Entries

## START

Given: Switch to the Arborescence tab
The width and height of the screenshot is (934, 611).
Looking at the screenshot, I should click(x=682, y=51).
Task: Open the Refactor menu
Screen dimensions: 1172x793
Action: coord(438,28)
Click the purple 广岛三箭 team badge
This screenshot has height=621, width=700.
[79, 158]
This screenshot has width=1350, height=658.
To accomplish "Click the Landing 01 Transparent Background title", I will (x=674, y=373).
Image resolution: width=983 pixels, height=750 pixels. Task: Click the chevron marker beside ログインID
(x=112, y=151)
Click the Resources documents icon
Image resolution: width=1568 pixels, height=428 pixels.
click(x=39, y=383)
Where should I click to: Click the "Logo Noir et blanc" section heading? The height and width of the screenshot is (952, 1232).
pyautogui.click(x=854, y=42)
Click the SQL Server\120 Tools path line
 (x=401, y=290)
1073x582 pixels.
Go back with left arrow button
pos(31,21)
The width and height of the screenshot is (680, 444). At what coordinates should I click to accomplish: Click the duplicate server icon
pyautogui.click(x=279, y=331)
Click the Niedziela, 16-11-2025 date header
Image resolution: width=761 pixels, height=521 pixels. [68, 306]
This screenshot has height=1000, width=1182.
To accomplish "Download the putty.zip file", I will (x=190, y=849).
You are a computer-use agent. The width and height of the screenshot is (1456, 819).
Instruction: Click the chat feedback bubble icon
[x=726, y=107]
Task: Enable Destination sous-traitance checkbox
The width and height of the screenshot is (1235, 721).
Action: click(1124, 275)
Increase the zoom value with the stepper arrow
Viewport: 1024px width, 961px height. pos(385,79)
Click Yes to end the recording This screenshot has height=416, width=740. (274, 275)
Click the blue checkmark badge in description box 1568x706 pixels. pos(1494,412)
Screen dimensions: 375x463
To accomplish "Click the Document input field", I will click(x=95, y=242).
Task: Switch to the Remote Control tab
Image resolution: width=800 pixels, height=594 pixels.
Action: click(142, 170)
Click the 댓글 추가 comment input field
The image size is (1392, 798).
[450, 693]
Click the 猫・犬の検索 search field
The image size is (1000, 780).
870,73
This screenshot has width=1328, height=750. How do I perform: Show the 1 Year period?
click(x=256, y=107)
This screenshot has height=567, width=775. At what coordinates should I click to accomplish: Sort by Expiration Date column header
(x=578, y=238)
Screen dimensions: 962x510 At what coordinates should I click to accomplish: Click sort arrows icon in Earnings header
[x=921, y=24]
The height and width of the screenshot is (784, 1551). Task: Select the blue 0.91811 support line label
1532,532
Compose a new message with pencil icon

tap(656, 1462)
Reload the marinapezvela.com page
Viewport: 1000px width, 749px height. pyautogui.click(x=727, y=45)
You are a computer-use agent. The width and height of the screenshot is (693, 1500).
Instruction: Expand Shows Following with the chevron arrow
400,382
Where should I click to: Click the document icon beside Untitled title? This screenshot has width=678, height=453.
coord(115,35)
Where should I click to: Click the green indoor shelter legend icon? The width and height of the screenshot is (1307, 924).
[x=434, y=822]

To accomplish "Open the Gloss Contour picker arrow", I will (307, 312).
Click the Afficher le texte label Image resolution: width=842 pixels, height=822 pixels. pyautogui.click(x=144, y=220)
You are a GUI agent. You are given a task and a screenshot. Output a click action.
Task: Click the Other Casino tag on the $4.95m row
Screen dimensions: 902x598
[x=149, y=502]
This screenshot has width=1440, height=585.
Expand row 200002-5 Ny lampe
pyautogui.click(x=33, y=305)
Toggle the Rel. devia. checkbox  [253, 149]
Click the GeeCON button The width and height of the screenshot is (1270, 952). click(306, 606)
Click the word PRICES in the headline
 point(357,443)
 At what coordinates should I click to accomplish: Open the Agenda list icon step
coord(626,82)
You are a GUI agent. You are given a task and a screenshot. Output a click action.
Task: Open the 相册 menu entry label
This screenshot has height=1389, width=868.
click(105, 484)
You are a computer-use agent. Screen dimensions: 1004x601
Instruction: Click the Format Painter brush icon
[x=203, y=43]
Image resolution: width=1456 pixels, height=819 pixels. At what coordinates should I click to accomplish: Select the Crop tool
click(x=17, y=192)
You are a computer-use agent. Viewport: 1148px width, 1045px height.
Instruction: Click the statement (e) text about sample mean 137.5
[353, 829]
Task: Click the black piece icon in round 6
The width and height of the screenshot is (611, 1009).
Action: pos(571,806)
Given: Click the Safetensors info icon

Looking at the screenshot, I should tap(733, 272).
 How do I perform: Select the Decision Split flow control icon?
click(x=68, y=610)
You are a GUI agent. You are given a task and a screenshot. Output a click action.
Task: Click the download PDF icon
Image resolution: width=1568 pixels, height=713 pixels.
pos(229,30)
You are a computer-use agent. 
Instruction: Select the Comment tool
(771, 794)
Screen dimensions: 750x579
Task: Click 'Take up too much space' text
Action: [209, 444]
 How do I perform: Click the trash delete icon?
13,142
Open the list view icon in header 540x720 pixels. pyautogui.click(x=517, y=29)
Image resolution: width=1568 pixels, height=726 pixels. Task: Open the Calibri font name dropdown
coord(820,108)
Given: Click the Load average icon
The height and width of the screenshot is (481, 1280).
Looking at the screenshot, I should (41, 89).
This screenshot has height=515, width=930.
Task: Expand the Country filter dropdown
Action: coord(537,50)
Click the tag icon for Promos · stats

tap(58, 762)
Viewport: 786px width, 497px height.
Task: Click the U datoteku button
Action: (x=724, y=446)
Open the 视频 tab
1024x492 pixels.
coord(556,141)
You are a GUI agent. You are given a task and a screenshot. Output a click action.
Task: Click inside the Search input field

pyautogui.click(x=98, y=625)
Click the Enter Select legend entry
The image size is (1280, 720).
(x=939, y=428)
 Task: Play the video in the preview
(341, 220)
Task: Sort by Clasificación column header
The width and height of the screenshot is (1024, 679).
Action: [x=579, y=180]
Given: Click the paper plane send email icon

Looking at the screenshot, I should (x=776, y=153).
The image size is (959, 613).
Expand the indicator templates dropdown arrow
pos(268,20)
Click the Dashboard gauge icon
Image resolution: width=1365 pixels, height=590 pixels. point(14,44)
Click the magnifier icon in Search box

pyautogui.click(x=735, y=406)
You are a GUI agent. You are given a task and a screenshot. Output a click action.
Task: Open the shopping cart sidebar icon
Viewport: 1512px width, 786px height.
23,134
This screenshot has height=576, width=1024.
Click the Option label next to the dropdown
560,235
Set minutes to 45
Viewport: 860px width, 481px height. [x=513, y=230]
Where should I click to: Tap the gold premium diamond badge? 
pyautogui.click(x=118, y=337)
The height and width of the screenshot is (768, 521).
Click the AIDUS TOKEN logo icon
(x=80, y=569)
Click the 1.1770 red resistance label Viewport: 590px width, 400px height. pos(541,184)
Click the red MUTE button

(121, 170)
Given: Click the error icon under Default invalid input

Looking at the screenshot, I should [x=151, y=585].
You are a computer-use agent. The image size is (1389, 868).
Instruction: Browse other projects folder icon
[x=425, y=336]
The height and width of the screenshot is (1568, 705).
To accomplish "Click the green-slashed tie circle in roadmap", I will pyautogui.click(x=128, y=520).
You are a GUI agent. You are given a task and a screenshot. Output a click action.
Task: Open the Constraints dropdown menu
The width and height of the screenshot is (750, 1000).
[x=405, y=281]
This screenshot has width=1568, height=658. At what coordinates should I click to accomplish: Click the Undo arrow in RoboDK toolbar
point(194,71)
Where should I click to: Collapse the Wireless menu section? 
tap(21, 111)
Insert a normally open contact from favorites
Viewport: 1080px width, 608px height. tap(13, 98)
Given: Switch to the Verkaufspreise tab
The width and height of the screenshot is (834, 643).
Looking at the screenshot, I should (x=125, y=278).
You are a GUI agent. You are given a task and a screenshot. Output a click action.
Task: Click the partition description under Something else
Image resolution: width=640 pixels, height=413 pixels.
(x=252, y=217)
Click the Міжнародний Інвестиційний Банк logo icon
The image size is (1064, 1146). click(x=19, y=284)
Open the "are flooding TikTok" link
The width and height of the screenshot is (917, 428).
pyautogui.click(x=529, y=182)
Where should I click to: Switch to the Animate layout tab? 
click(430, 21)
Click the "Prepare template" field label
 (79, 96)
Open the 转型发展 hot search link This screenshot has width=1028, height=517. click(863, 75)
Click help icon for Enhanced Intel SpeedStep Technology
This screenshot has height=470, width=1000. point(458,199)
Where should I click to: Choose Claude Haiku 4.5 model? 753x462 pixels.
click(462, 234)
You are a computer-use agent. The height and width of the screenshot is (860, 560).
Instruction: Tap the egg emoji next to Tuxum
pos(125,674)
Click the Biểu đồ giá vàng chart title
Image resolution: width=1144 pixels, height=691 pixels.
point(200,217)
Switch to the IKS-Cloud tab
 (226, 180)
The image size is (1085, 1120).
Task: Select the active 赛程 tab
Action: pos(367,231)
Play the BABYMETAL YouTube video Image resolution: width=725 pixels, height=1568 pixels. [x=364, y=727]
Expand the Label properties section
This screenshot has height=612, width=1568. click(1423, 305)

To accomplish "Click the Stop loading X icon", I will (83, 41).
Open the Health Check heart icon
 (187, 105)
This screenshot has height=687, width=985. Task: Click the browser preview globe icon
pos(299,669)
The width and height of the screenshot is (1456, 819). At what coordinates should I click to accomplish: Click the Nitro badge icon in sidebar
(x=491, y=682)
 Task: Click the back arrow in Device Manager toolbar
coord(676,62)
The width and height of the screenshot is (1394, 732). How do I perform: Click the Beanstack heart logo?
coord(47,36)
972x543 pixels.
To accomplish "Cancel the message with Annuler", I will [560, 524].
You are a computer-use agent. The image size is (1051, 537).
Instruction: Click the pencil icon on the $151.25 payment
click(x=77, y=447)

## END

Given exercise
How many lines of the items above contain the string "input"? Treat uppercase and lowercase letters as distinct, and give only the number.

Answer below
4